No, no me molestaba.

–¿No es un lío tener el mismo nombre que el científico aquel?

Tardé un momento en comprenderlo. ¿Me estaba tomando el

pelo? Finalmente lo entendí.

–Yo soy el científico aquel –respondí.

Calló un momento y luego sonrió.

–Perdone. Como ése es mi problema, pensé que también sería el

suyo.

Me tendió la mano.

–Me llamo William F. Buckley.

(Bueno, no era exactamente William. F. Buckley, pero llevaba el

nombre de un conocido y polémico entrevistador de televisión, lo

que sin duda le había valido gran número de inofensivas bromas.)

Mientras nos instalábamos en el coche para emprender el largo

recorrido, con los limpiaparabrisas funcionando rítmicamente, me

dijo que se alegraba de que yo fuera “el científico aquel” porque

tenía muchas preguntas sobre ciencia. ¿Me molestaba?

================

• _PROBLEMA PLANTEADO 1_
Enumere todas las preguntas que aparecen entre signos de interrogación en el fragmento seleccionado.

================

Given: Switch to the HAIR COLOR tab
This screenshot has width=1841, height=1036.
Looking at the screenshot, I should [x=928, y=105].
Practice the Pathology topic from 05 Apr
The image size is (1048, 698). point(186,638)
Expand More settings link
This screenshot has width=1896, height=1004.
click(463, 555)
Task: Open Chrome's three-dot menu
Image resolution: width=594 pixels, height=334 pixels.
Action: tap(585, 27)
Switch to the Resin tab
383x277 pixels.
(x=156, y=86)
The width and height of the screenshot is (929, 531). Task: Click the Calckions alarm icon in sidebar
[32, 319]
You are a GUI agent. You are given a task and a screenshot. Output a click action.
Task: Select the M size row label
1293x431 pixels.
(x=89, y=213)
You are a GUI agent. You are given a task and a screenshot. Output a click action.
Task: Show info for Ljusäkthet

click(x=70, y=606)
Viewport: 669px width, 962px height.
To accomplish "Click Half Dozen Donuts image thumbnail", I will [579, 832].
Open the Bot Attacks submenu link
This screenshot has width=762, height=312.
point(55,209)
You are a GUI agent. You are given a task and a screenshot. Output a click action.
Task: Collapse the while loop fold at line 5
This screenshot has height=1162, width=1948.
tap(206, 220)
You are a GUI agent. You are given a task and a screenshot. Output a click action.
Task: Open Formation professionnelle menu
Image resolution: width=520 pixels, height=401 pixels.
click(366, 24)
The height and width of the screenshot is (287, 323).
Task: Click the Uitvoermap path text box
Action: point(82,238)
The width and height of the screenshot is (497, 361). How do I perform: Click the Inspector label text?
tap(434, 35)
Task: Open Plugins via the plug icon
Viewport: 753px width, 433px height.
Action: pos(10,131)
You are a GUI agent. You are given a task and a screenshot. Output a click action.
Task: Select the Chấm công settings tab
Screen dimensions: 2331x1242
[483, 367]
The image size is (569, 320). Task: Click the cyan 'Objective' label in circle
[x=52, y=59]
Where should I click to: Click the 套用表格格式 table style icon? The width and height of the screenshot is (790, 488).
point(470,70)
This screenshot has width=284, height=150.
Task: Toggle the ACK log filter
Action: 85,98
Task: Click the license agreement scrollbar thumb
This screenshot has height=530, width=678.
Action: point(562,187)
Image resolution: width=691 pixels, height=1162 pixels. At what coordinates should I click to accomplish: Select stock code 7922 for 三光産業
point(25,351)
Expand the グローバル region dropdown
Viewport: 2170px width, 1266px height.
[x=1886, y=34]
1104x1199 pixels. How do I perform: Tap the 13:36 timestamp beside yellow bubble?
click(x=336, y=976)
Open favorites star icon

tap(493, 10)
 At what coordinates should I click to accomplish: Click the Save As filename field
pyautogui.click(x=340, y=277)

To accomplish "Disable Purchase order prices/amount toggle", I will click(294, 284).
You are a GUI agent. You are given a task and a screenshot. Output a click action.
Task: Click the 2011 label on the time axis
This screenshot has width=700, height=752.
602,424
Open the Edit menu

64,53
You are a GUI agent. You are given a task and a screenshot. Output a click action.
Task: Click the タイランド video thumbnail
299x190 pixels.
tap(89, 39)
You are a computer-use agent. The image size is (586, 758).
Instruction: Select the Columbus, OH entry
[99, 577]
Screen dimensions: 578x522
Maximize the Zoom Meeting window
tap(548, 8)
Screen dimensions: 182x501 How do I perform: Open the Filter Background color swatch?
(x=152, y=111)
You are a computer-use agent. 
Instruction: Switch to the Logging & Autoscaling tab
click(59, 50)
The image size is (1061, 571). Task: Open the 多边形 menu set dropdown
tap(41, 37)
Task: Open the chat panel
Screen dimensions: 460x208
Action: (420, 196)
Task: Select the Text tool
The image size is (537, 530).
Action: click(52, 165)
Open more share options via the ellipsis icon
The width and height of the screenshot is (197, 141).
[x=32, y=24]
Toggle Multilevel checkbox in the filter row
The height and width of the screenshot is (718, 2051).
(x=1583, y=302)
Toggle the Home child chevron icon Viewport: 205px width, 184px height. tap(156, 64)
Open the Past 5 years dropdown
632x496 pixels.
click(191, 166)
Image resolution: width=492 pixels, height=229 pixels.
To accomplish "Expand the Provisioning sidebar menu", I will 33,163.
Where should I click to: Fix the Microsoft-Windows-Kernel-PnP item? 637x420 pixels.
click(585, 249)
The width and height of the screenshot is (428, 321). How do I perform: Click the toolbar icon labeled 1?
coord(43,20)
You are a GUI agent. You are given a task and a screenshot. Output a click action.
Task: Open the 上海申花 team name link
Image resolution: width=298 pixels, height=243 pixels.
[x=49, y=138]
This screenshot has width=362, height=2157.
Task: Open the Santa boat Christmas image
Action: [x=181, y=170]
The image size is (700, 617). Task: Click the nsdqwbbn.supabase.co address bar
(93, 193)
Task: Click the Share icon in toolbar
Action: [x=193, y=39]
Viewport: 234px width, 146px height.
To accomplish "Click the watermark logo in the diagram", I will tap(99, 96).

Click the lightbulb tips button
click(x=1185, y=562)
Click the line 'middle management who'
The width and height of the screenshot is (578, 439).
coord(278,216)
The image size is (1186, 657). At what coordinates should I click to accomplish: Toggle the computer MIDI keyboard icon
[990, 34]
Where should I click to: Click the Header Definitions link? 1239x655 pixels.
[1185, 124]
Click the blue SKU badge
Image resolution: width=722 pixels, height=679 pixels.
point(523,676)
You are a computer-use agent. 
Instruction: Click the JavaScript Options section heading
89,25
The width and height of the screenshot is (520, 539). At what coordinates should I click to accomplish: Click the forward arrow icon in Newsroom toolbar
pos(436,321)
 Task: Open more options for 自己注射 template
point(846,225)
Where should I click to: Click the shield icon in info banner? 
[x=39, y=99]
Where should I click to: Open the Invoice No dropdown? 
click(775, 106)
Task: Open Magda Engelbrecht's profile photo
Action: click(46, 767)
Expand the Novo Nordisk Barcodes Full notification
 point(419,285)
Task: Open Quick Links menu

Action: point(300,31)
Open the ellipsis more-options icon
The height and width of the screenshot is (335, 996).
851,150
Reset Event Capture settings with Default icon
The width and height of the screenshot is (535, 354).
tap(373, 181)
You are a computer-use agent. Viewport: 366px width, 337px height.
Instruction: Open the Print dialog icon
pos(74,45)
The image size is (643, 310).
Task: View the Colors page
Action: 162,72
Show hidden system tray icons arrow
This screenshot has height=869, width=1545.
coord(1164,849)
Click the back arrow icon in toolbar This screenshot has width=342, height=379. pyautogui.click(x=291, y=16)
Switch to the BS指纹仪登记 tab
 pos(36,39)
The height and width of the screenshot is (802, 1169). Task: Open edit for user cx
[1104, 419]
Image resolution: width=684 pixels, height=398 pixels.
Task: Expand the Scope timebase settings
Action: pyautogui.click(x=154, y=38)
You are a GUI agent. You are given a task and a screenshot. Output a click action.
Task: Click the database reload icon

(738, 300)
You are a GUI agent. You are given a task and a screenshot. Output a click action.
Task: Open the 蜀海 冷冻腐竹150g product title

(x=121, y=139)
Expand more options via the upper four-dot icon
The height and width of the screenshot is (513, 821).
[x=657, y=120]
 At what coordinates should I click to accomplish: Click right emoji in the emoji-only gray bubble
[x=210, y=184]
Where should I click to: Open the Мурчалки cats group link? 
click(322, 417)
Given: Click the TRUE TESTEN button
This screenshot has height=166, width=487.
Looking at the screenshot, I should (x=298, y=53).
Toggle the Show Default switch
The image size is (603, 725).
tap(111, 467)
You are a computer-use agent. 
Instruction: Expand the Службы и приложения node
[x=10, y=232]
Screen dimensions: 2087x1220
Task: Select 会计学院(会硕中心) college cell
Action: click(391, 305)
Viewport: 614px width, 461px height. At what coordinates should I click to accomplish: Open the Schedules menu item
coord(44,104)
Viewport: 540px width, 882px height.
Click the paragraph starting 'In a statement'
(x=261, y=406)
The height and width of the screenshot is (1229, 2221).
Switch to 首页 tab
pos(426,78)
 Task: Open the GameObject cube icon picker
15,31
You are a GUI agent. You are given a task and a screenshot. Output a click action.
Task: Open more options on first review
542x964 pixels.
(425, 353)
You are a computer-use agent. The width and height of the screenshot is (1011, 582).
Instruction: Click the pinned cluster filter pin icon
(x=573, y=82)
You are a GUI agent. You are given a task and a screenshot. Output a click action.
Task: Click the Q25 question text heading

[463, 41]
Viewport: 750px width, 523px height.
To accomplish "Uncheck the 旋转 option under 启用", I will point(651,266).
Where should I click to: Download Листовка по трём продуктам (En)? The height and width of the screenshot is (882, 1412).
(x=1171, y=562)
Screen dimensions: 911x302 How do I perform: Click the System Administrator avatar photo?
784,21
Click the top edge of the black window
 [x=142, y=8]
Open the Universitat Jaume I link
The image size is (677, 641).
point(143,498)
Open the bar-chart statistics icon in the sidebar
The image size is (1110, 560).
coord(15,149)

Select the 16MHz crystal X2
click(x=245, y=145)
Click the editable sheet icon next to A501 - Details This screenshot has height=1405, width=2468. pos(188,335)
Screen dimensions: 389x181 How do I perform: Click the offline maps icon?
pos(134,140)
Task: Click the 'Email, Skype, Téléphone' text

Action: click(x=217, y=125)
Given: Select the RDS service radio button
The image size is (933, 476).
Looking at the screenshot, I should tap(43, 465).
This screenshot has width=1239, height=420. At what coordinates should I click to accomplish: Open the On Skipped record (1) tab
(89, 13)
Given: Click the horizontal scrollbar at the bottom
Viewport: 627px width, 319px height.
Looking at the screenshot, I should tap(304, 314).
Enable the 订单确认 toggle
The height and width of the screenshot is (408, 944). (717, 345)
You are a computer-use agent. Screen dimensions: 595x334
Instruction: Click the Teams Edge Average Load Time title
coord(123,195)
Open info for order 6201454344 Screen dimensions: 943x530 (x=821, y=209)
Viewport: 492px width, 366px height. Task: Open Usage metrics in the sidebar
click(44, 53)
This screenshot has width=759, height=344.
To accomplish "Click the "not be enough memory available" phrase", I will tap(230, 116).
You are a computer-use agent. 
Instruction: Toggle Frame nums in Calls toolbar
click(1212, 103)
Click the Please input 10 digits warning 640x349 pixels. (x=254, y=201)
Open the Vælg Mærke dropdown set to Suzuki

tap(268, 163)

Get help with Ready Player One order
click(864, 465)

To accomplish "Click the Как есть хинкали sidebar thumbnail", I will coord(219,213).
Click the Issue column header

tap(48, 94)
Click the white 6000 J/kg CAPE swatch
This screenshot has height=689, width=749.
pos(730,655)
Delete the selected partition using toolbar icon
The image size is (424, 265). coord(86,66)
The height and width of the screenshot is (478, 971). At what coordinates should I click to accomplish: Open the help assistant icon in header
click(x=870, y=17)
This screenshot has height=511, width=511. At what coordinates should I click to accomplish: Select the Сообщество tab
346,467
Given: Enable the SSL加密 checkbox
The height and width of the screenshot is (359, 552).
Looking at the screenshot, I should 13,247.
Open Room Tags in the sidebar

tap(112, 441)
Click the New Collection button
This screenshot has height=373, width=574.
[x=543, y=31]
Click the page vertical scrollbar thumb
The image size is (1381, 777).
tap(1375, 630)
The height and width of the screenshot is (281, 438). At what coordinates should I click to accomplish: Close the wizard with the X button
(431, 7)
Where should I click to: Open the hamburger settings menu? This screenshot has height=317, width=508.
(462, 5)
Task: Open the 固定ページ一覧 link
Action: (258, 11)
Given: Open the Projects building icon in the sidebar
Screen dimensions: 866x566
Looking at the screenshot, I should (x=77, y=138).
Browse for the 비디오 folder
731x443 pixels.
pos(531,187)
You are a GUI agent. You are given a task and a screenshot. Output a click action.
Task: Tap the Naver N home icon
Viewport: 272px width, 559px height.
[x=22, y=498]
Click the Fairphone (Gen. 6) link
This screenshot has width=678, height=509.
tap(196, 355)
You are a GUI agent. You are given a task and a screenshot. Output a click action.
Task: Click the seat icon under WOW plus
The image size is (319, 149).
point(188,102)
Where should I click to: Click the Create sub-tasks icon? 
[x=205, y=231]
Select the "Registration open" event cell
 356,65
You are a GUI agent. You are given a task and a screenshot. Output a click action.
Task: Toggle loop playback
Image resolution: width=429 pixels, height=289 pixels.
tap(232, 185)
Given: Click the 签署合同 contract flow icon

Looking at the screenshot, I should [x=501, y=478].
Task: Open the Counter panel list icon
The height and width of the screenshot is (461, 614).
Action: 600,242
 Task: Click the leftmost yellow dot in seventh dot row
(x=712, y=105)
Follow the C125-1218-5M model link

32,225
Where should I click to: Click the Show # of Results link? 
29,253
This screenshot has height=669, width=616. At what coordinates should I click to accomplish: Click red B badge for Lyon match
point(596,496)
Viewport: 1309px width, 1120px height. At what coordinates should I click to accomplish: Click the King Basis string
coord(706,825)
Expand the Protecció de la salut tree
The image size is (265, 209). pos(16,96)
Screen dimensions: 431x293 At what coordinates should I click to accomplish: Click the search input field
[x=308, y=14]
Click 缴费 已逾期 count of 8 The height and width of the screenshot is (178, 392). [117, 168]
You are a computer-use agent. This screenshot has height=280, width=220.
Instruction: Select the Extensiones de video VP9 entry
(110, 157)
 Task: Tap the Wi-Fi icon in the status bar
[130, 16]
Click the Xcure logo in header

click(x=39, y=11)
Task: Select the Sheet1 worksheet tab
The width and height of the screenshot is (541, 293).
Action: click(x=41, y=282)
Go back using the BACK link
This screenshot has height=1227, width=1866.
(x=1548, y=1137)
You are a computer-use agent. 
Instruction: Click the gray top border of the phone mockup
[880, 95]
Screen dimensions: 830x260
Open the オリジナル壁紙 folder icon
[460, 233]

================

• _PROBLEMA PLANTEADO 2_
Enumere cada línea del listado que contenga la palabra "settings". Tenga en cuenta que se distinguen mayúsculas y minúsculas.

• _RESPUESTA DEL EJERCICIO 1_
- ¿No es un lío tener el mismo nombre que el científico aquel?
- ¿Me estaba tomando el pelo?
- ¿Me molestaba?

• _RESPUESTA DEL EJERCICIO 2_
Expand More settings link
Task: Select the Chấm công settings tab
Reset Event Capture settings with Default icon
Task: Expand the Scope timebase settings
Where should I click to: Open the hamburger settings menu? This screenshot has height=317, width=508.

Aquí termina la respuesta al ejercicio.